WHAT THE EXERCISE ASKS> Please write out word for word the opening lines of the material, including the line with "Select the Domain selector chip" as the last.

____

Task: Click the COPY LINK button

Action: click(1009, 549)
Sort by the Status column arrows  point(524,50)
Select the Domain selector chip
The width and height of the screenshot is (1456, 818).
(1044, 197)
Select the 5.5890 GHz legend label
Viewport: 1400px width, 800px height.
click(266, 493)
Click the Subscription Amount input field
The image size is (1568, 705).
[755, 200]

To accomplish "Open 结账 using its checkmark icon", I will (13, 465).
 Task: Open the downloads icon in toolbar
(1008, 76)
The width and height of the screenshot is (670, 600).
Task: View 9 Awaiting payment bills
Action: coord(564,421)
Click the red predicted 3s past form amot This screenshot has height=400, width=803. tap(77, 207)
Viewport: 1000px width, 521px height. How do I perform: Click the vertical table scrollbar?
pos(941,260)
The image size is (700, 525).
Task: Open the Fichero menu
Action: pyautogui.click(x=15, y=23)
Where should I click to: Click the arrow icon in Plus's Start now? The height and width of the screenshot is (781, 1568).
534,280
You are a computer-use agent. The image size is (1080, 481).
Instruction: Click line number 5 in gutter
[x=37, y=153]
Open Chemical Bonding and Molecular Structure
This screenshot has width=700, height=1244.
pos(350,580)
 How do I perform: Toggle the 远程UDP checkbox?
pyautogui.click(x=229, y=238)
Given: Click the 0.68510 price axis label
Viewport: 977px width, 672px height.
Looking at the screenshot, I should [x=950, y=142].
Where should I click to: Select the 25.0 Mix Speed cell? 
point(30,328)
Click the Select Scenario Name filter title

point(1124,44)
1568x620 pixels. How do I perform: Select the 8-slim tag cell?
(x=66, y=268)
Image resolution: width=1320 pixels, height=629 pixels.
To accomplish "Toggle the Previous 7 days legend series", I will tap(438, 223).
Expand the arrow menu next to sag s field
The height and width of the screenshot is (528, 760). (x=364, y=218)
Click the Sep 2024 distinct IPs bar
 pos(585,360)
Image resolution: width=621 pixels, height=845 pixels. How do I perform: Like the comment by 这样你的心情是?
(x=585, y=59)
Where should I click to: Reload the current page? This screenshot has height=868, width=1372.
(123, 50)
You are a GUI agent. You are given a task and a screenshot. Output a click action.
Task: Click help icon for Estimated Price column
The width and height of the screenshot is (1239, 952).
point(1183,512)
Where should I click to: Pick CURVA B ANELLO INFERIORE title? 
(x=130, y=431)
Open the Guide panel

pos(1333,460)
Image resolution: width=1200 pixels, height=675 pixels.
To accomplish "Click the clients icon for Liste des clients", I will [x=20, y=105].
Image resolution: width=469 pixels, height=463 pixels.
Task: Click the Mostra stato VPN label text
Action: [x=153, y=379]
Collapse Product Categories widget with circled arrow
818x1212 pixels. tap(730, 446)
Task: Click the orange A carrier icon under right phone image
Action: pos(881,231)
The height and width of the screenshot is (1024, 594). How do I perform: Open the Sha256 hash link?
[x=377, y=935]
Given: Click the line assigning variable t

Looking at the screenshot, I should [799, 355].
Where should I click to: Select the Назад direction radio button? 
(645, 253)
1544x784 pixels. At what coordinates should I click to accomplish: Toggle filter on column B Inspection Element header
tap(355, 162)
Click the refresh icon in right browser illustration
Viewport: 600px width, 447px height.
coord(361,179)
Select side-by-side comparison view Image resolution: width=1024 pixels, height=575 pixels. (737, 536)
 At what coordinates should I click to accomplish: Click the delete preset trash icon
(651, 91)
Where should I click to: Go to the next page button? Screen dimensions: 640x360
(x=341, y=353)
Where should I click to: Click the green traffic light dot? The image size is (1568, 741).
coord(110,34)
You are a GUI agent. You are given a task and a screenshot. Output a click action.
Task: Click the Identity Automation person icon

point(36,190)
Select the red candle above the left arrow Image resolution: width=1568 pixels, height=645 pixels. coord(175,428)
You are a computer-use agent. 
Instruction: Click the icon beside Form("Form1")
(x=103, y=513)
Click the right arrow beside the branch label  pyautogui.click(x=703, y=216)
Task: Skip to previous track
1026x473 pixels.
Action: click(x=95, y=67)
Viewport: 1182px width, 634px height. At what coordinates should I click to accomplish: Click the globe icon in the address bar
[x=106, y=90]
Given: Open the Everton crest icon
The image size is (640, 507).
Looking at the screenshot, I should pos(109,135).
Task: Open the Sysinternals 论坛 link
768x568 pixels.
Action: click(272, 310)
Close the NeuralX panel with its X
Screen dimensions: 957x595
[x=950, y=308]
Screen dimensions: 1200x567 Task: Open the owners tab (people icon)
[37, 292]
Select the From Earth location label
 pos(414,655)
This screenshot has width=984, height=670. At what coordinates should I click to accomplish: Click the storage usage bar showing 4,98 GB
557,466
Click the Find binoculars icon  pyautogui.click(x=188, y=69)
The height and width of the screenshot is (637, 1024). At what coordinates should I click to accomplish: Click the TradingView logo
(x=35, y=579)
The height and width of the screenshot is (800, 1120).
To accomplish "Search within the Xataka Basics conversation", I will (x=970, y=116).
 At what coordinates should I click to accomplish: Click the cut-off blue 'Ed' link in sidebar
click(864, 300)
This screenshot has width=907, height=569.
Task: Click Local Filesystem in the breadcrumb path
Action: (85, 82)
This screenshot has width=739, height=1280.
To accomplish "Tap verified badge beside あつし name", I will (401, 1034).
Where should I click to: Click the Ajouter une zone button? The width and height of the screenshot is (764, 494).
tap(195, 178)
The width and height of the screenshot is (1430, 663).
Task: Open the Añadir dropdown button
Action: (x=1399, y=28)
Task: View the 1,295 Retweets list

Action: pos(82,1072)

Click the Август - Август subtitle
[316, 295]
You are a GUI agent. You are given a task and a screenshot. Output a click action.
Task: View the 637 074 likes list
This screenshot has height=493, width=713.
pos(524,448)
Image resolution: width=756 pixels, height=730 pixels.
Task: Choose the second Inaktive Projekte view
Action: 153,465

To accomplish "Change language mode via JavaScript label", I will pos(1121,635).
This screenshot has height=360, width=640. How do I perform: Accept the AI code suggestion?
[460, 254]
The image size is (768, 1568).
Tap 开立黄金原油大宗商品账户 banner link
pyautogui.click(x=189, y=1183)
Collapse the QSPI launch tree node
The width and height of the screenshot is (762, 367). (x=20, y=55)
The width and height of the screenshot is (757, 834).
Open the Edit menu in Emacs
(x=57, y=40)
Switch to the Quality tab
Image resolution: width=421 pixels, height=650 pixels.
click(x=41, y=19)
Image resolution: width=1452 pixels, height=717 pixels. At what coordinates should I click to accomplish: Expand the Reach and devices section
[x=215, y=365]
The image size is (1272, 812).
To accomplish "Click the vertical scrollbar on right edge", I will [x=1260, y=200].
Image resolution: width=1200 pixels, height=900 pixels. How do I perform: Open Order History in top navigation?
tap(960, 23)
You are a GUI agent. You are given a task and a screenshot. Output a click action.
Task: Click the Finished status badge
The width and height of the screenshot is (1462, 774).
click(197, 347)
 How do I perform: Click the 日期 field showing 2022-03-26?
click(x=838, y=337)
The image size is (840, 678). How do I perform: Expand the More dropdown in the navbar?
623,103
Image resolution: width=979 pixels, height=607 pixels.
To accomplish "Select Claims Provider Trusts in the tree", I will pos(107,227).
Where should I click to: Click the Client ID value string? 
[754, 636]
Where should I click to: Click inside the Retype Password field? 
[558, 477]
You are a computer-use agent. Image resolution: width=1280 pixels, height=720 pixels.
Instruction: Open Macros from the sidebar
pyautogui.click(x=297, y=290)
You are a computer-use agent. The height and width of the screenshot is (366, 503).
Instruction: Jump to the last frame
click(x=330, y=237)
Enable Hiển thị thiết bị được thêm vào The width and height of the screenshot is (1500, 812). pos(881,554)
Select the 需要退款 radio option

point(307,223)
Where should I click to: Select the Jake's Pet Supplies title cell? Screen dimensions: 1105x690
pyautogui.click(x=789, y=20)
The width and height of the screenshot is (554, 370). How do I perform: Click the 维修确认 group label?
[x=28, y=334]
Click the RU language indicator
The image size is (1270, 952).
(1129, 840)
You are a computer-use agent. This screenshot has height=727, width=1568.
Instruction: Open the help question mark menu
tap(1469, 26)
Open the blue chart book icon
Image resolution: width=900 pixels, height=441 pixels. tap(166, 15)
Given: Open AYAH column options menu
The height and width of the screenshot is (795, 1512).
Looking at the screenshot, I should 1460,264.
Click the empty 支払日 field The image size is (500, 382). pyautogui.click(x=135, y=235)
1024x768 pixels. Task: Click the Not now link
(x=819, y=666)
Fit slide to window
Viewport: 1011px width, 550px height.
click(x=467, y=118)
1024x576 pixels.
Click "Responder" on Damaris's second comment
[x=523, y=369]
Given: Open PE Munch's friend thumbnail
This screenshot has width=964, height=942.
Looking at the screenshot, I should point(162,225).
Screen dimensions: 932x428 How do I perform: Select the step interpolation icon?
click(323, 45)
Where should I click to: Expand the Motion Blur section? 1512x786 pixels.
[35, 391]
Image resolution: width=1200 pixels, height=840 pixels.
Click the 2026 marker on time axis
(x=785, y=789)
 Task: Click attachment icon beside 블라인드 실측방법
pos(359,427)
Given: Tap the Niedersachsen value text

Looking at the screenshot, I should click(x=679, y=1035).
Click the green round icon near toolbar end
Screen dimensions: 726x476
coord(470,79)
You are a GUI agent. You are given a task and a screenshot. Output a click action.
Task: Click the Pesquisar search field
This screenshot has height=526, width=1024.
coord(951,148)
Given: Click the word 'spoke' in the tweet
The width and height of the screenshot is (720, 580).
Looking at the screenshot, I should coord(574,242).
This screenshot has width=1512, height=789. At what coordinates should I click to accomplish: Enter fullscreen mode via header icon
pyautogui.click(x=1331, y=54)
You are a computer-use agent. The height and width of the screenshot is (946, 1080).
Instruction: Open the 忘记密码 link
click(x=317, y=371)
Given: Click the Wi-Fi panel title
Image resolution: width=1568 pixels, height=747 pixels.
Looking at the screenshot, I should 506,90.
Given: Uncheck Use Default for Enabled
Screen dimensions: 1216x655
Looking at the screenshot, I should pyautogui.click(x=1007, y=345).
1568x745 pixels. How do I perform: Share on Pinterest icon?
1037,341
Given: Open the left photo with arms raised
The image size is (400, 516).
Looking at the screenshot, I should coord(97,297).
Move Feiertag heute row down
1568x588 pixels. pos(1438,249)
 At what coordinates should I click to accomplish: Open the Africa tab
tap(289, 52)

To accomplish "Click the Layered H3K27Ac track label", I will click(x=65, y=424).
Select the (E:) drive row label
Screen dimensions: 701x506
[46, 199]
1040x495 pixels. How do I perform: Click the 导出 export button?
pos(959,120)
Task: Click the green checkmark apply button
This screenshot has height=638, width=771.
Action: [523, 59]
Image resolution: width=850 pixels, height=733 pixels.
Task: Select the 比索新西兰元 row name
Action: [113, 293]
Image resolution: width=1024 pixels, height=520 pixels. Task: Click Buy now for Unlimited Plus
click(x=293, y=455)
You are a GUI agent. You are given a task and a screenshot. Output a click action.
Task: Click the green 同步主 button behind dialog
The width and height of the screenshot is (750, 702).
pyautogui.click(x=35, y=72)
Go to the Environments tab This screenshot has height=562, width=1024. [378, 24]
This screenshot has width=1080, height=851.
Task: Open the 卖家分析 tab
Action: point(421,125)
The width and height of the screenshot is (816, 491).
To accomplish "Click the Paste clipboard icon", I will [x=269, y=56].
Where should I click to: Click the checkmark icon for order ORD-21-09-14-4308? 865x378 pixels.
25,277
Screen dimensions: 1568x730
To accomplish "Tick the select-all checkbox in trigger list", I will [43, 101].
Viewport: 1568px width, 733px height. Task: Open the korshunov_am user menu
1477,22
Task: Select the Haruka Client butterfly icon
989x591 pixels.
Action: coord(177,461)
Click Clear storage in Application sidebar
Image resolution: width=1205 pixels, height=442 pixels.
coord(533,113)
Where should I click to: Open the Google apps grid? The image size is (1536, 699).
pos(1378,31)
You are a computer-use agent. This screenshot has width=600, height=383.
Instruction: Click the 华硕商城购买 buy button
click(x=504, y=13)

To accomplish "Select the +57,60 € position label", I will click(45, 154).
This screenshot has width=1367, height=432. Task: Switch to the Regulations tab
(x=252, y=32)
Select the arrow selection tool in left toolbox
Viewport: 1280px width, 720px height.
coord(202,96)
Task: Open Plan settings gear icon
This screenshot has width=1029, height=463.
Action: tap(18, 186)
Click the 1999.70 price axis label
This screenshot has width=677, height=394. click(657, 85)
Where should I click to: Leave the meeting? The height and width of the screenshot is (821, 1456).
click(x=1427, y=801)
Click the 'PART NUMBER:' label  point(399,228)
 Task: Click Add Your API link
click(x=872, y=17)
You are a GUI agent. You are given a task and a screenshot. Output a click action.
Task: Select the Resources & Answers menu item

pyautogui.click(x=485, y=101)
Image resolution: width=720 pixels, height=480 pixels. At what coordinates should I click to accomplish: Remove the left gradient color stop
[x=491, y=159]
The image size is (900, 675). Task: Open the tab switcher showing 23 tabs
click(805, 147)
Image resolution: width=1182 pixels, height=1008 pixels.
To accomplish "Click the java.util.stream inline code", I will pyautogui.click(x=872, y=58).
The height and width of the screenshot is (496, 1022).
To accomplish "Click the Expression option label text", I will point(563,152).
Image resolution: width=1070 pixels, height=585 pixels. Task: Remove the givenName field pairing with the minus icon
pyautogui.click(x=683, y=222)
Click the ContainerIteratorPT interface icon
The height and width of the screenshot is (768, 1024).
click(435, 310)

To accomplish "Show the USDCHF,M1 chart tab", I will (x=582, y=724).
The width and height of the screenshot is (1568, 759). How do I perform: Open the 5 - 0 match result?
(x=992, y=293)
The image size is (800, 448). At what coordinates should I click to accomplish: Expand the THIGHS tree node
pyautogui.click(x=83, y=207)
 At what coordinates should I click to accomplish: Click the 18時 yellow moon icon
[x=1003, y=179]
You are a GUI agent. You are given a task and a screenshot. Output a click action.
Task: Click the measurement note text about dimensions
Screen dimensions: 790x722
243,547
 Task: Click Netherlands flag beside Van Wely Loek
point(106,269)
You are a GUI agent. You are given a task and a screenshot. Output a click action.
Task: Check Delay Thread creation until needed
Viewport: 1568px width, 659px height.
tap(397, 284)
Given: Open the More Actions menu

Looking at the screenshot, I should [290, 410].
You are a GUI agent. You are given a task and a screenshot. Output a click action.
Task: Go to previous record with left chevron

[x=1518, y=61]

____

RESULT OF THIS EXERCISE>
Task: Click the COPY LINK button

Action: click(1009, 549)
Sort by the Status column arrows  point(524,50)
Select the Domain selector chip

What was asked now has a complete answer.